Research pitches religion

College students who have high levels of involvement in and commitment to religion have better mental and emotional health than their non-religious peers, according to research released late last month by the University of California-Los Angeles' Higher Education Research Institute.

College students who read sacred texts, join religious organizations on campus and frequently attend religious services reported having better self-esteem, fewer incidences of psychological stress and lower levels of depression than college students who do not participate in religious activities, the research indicates.

The beneficial effects of religious involvement occur as a result of several factors, according to Stephen Saunders, associate professor of psychology.

When a student is religiously active, he or she is "more likely to spend time with others who have similar lives — a church community," Saunders said, adding that the community forms a much-needed social network for students who may be lonely or sad in college.

Religion also offers a message of love and acceptance to students — a feeling they may have trouble getting elsewhere.

"Almost every religion has a comforting message," Saunders said.

The benefits religious activity can bestow on college students come at a crucial time in a young person's life, said Chris Daood, assitant to the director of the Student Counseling Center.

"Acknowleging a higher being is one way in which people feel supported in what they do," he said.

The research reports that students' "sense of psychological well-being declines significantly during the college years." For instance, 77 percent of college juniors report feeling depressed "frequently" or "occasionally," as compared with 61 percent when the same students were freshmen, according to the research.

College students' psychological well-being falls during the college years partly because of the stress and isolation that can result from leaving home for college, according to Saunders.

College students must frequently leave their home, family and friends and adopt a high-stress, low-leisure lifestyle when they transition to college, Saunders said, and this is "a perfect prescription for depression and stress."

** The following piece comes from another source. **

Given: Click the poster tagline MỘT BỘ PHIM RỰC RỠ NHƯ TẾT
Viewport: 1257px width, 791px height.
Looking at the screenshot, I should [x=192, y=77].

Daood agreed: "As students go through college, they feel more free in some ways to explore, but independence can be said to be thrown upon them…All of these freedoms are stressors," he said.

"There's an inherent conflict in any relationship," he said. "Faith often leads to doubts, but these are inherent in belief."

"I would hypothesize that (religious) struggle enhances the emotional and mental health benefits of religion," Saunders said.

The research was culled primarily from the survey responses of 3,680 students at 46 colleges and universities across the nation. The responses were collected as part of the College Students' Beliefs and Values Survey, a study on the religious aspect of college students' lives. The 46 colleges and universities where students were surveyed represent a "diverse sample" of schools in terms of size, religious affiliation, or lack thereof, and status as a public or private institution, according to Michael Fleischer, a spokesman with the public relations firm employed by the Higher Education Research Institute.

In the interest of protecting the surveyed students' privacy, Fleischer was unable to reveal whether or not Marquette was one of the institutions surveyed.

The research is not the first to indicate that a correlation exists between religious involvement and improved mental and emotional health, according to Saunders.

Previous studies on the correlation between religious involvement and mental health "are pretty consistent," Saunders said. "Those who go to church pray more, feel close to a religious practice and tend to feel better."

The research's findings come as no surprise to some of Marquette's religiously involved students.

College of Communication sophomore Emily Schumacher, a member of the Catholic Outreach program and a retreat leader for University Ministry, said her faith has helped her overcome some difficult times in her life.

"When something bad happens, (my faith) is the first place I turn," Schumacher said.

Bryce Evans, a junior in the College of Arts & Sciences and president of the St. Robert Bellarmine Society, said his faith has helped him through life's trials.

"Whenever I'm stressed or going through a hard time, I know I have recourse," Evans said. "It gives me peace to know that I'm subject to God's will and that He's there to help me."